There are some things you can do to decrease the odds of appliance related fires.
- Make sure you have a tip bracket installed to prevent unintended movement.
- Check to see that your breaker box has a dedicated 220V breaker for the range. Check the manufacturer’s website, or appliance manual, for proper amperage (typically 30-50 amp). If you have any doubts, call a licensed electrician.
- Check the electrical cord for wear, or fraying, and the outlet for loose mount, or broken housing.
- Check gas connections for visible wear. If you smell gas, turn off the nearest valve and call an appliance repair person. If gas cannot be turned off, call the fire department or you gas provider.
- Clean grease from vent filter.
- Be certain that the hood for gas stoves, and others that are meant to vent outdoors, are properly vented to the outdoors. Venting in the attic is unacceptable.
- Hoods for gas stoves must be at least 30” above the burners.
- Clothes Dryers
- Clean vents and hoses regularly.
- Replace plastic hoses. They are fire hazards.
- Replace corrugated metal hoses that trap lint with smooth metal ducting. Dryer lint is highly flammable and can be explosive under the right conditions. Vent hose blockage is a leading cause of dryer fires.
- Make sure vents exit outside. Water filter lint traps are available. Many people swear by these devices, but they must be cleaned after every use to avoid bacterial growth.
- Microwave Ovens, Toaster Ovens, Toasters, Coffee Makers and Other Electrical Cooking Devices
- Keep these devices clean and unplugged when not in use.
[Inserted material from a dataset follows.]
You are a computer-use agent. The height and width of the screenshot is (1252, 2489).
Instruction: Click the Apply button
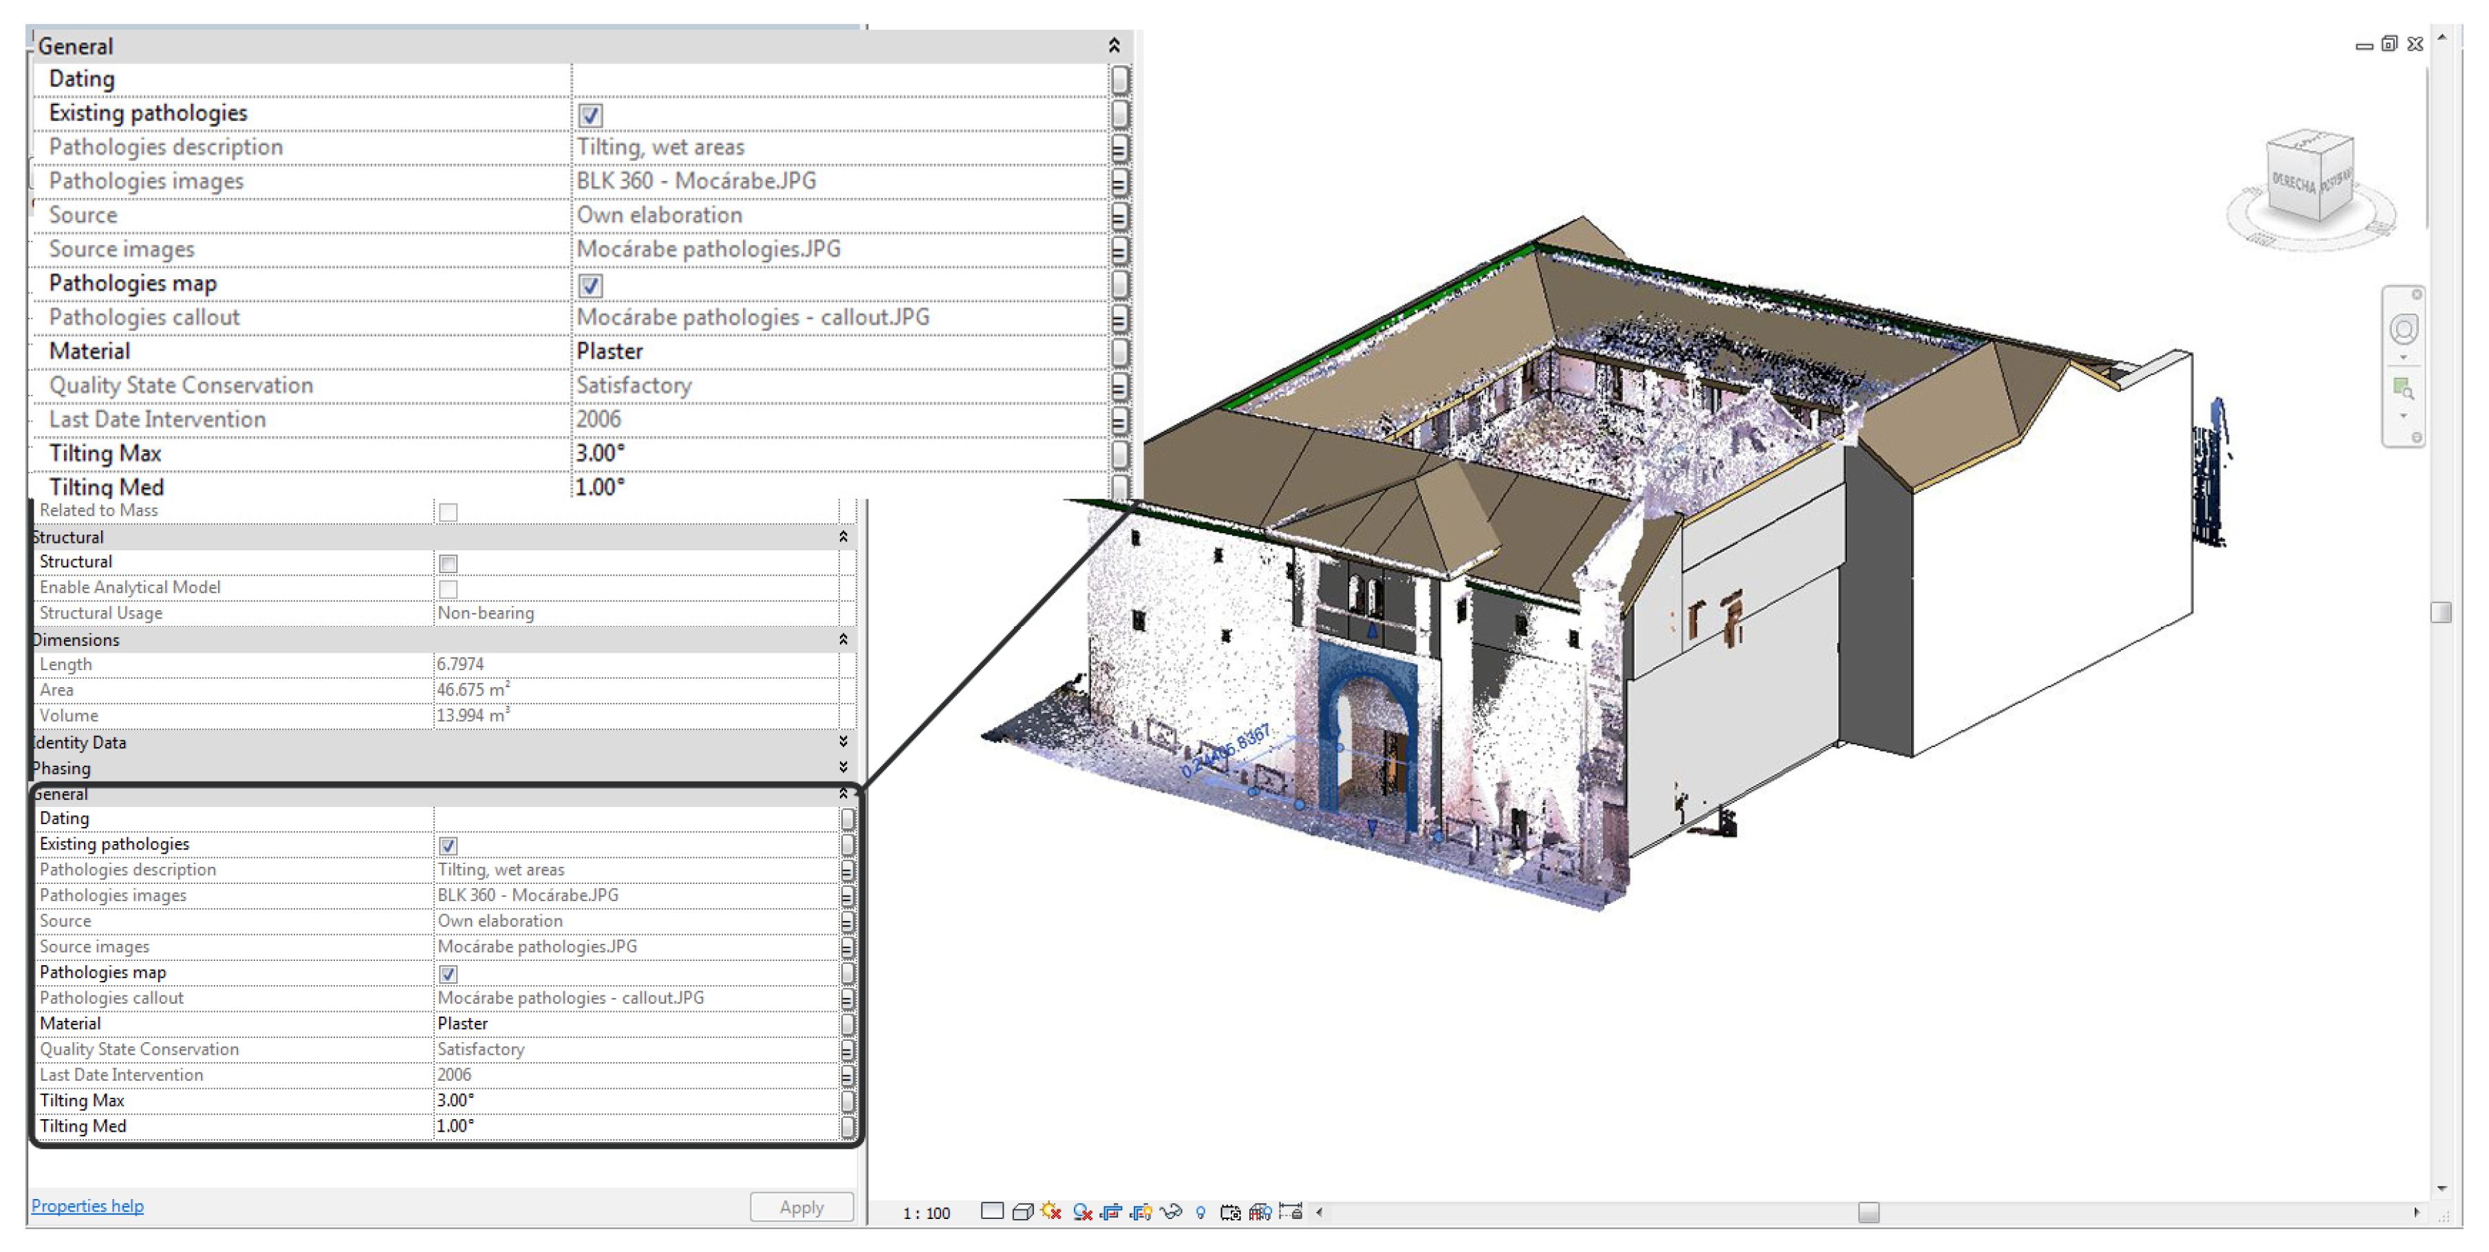pyautogui.click(x=801, y=1207)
- Run only when someone is present.
- Don’t operate while sleeping.
- Washing Machines
- Install an automatic water shut-off valve that will stop water flow at the source if leakage is detected.
Be certain that all 220V appliances have dedicated circuits in the breaker box. Each electric stove, oven, dryer, air conditioner or kiln needs its own 220V circuit breaker of the proper amperage. If there is not a labelled, 220V circuit breaker for each 220V appliance, call a licensed electrician.
Register each new appliance with the manufacturer so you will be notified of recalls.